Reproduce every line of the records from the one containing "Picture 2 (507, 1527)" through the one containing "Magne Furuholmen (206, 241)", inclusive, keeping the text as is and shifting each coordinate in the answers up by 124. Output only those lines.

[Records for locating described items]
§ §
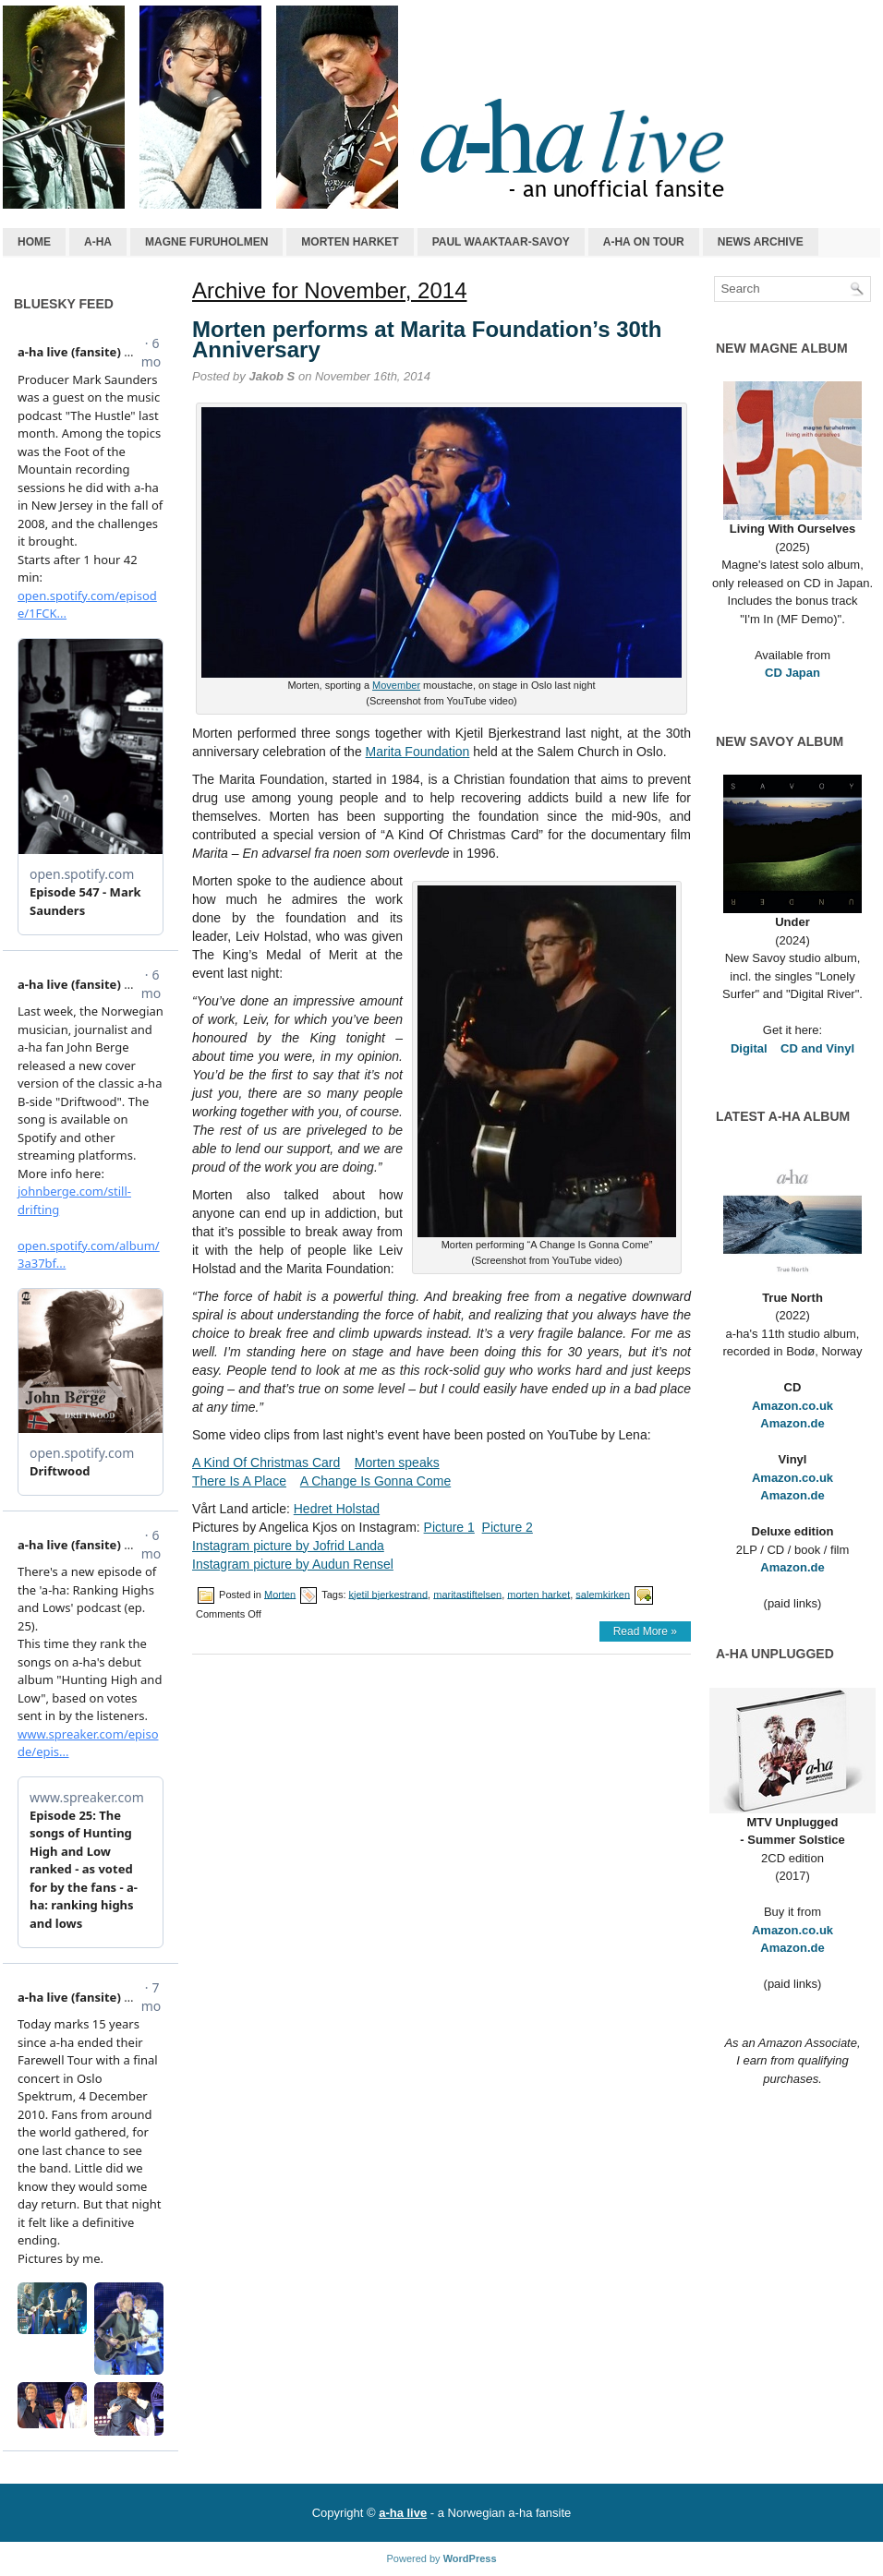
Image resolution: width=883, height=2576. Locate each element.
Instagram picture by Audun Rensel (292, 1564)
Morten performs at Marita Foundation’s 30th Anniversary (427, 339)
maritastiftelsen (467, 1593)
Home (34, 241)
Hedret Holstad (337, 1508)
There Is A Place (239, 1481)
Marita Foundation (418, 751)
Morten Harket (349, 241)
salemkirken (602, 1593)
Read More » (645, 1631)
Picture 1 (449, 1527)
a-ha (98, 241)
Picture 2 (507, 1527)
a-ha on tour (643, 241)
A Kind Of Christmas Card (266, 1462)
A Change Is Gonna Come (375, 1481)
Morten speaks (397, 1462)
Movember (396, 685)
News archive (761, 241)
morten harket (538, 1593)
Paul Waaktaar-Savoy (501, 241)
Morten (280, 1593)
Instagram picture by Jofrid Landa (288, 1545)
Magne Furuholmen (206, 241)
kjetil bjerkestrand (389, 1593)
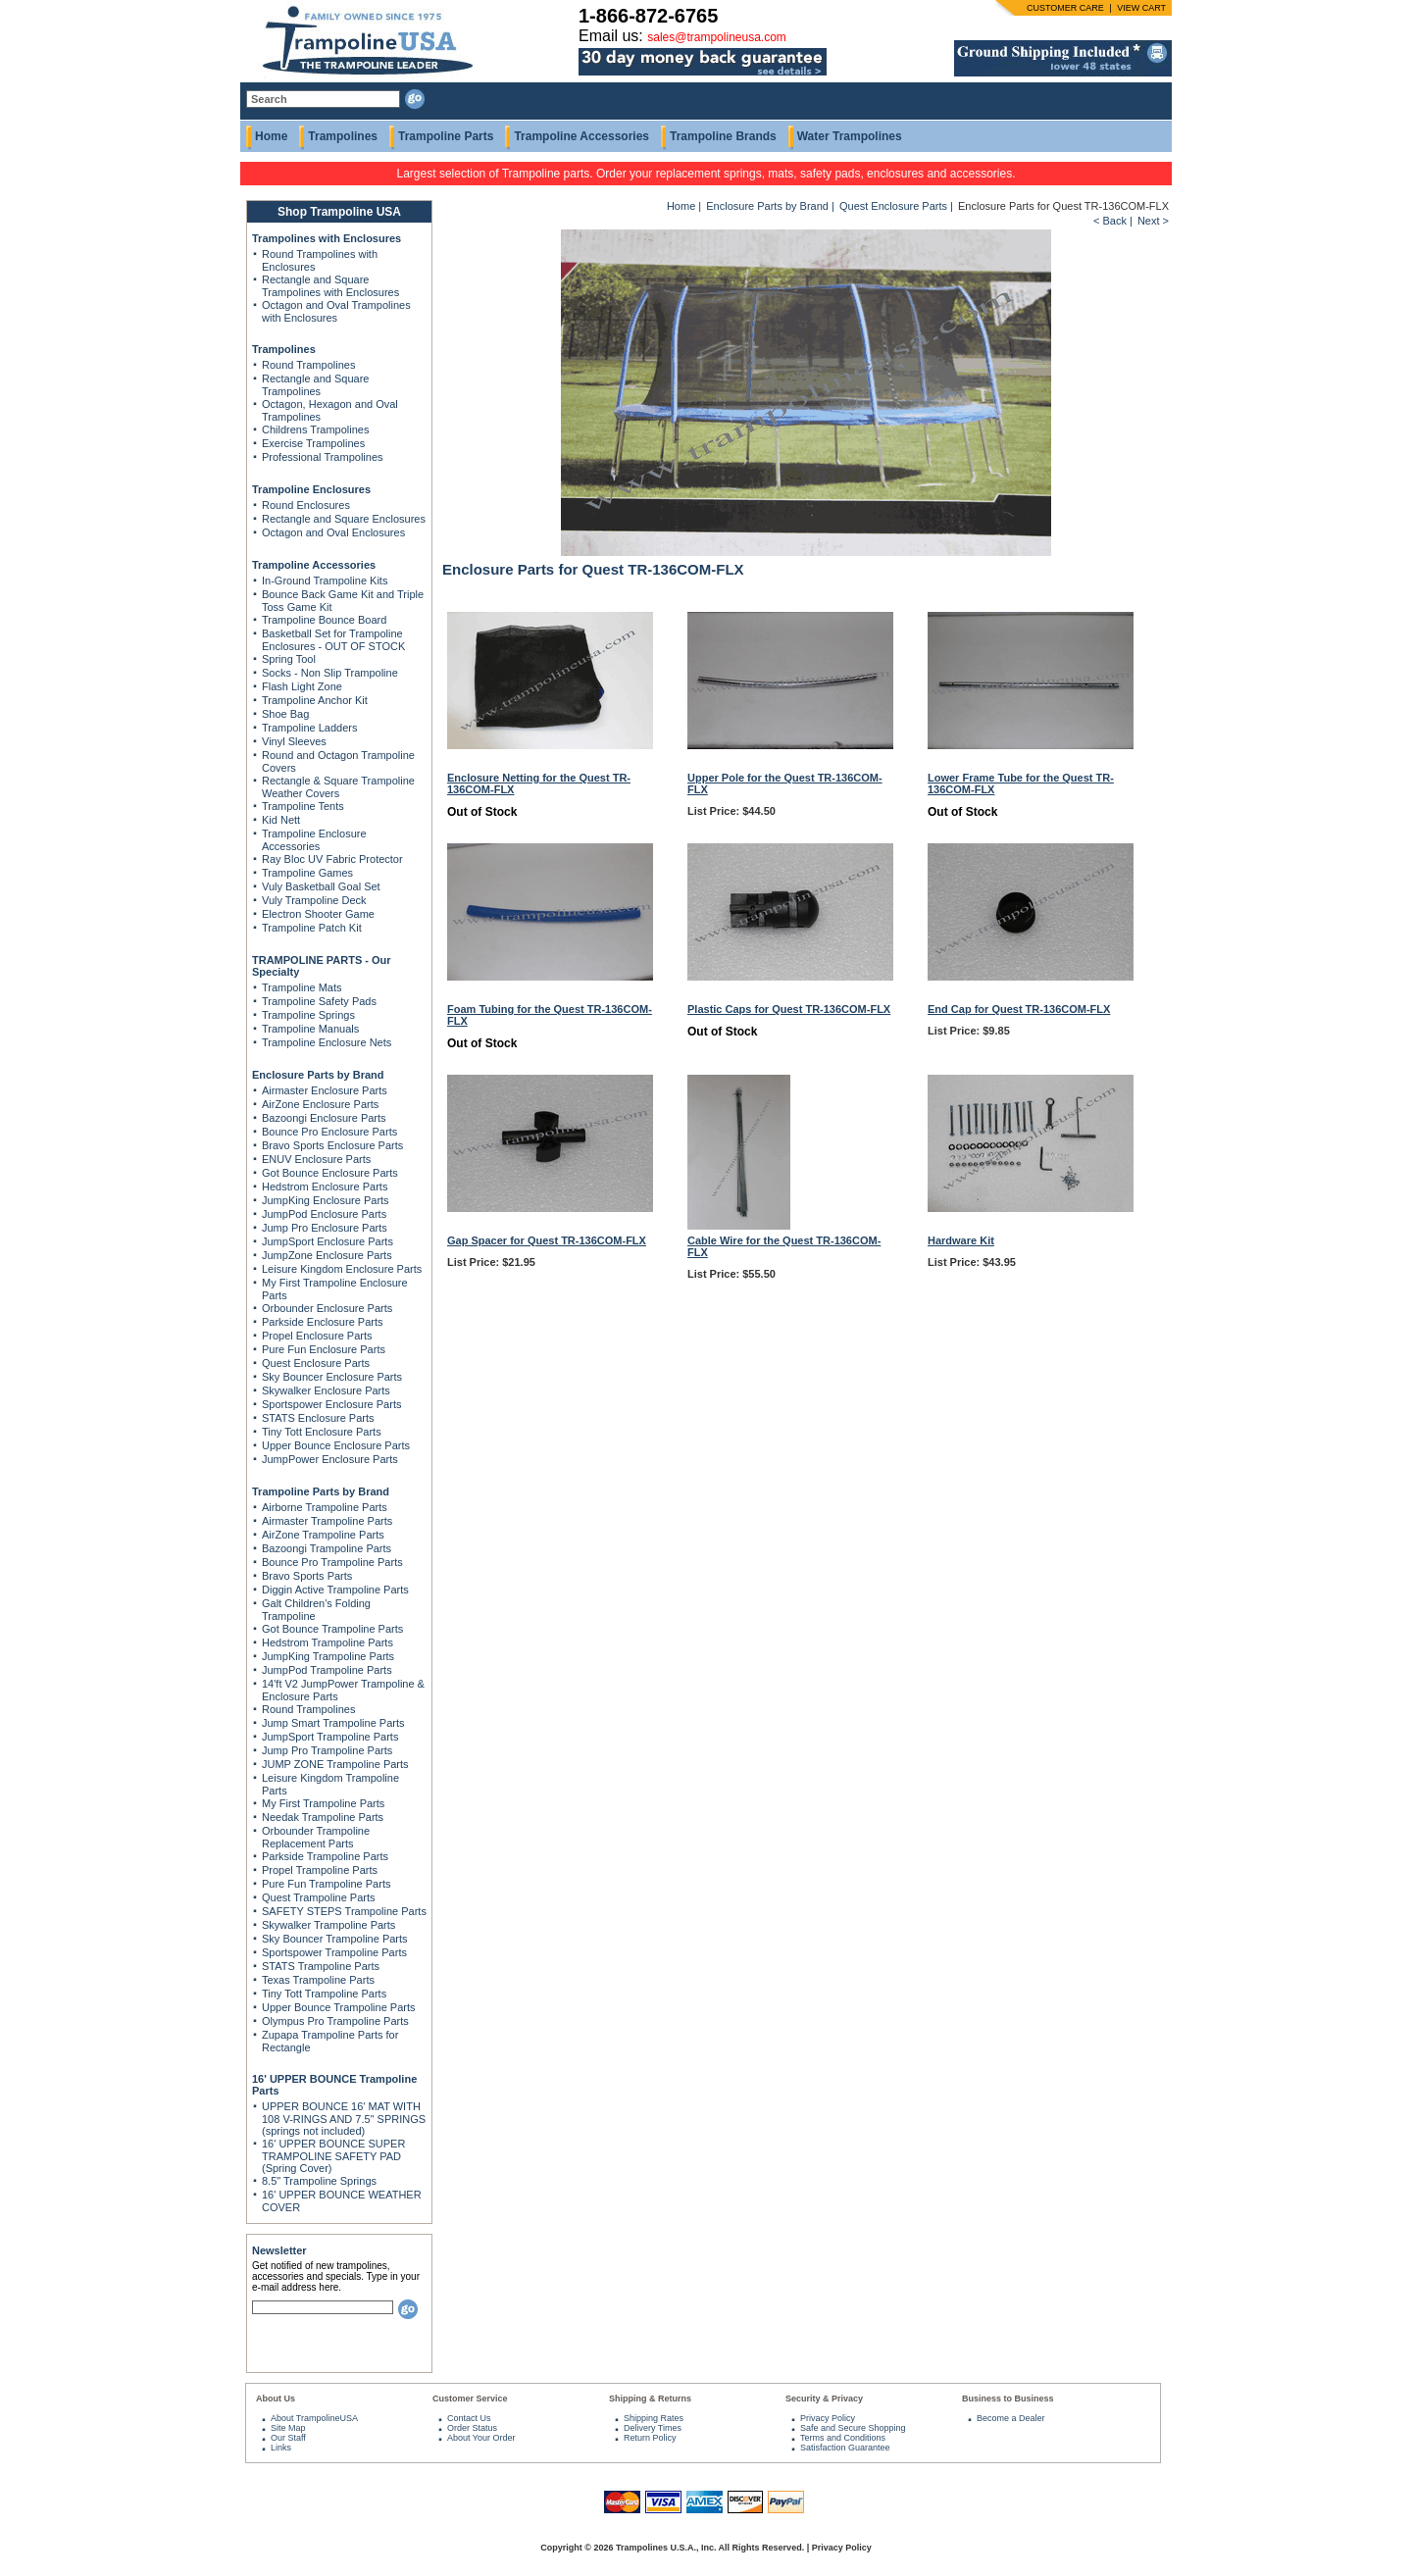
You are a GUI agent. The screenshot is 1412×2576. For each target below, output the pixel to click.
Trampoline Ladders (309, 727)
§ §
- _TASK ANSWER_
Picture 2 (631, 1651)
a-ha on tour (767, 365)
A Kind Of Christmas Card (390, 1586)
A Change Is Gonna Come (499, 1605)
Morten speaks (521, 1586)
Movember (520, 809)
News archive (885, 365)
morten harket (662, 1717)
Paul Waaktaar-Savoy (625, 365)
Morten (404, 1717)
Instagram picture by Jofrid Landa (412, 1669)
Magne Furuholmen (330, 365)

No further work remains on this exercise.